HRV_Hodgson_Farm

Photo Credit: Jerry Monkman

Hodgson Farm

Hodgson Farm Corn Maze

John McPhee’s 1979 book Giving Good Weight illustrated the life of the Hodgson family, both at their farm in the Town of Montgomery, Orange County, as well as at the Greenmarket in New York City.  In 2007 OSI bought a conservation easement on the 51-acre Hodgson Farm. Despite intense pressure to sell to developers, the Hodgson family will be able to continue farming in the future because of the conservation easement.

The Hodgson Farm is in the viewshed of the Shawangunk Ridge, a popular recreation area where OSI has protected over 25,000 acres. The land has rich natural resource value, with prime soils, streams and ponds.

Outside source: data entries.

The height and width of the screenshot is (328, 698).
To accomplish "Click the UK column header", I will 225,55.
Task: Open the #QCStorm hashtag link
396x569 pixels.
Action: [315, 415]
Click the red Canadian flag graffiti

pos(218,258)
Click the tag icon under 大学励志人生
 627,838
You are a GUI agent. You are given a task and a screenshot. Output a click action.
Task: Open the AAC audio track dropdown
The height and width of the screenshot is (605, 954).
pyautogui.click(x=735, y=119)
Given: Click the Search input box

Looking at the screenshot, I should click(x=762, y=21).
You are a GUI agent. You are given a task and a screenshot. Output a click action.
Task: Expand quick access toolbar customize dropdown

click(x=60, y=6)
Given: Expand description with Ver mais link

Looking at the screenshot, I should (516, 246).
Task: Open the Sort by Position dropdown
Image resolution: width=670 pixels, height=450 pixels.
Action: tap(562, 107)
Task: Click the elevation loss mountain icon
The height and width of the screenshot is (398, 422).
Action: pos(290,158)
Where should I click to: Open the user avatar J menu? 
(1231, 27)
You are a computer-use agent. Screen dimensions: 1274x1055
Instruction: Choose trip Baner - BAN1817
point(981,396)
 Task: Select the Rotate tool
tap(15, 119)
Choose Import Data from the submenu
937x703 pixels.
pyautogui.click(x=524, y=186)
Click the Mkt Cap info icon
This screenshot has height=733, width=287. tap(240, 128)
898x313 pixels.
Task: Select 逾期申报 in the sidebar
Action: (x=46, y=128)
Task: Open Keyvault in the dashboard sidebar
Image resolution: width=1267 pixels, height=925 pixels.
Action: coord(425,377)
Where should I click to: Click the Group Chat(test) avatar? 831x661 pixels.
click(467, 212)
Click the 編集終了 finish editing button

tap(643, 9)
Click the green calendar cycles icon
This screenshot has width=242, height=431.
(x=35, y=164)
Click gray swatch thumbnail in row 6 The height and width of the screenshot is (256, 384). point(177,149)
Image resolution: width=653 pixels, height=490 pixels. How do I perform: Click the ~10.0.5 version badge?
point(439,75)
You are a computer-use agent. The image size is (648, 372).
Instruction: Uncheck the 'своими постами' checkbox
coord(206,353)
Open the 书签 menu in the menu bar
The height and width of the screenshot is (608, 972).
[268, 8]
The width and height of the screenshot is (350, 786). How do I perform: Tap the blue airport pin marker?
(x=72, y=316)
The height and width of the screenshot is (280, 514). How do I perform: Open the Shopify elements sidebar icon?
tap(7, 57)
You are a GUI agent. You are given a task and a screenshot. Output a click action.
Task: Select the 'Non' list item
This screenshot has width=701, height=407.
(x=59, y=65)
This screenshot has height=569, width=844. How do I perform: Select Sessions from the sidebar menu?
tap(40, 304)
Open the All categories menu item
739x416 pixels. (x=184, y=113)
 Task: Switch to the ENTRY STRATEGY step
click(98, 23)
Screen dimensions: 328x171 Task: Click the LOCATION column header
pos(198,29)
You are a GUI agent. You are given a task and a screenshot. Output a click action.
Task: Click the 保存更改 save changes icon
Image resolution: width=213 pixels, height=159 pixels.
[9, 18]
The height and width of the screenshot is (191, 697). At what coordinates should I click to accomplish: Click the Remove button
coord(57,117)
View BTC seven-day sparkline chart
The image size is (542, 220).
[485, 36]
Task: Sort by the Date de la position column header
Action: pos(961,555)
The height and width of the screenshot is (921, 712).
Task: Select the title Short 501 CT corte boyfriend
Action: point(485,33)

It also stands out because of its success with diversification of farming initiatives: from a chicken farm thirty years ago, Hodgsons now includes a petting zoo, a pick-your-own strawberry and pumpkin patch, a corn maze, as well as strong involvement with the 4-H Club and the Greenmarket program.

The Hodgson farm conservation easement was funded predominantly through a state Purchase of Development Rights (PDR). The required local match was met by OSI and the Town of Montgomery, as well as contributions from the Hodgson family themselves.

OSI has protected through agricultural easements, four other farms in the Town of Montgomery. The town has protected almost 1,000 acres of farmland—approximately 10% of its current total farmland cover—with OSI’s help. Hodgson is particularly important as the first non-dairy farm in Orange County protected by a PDR.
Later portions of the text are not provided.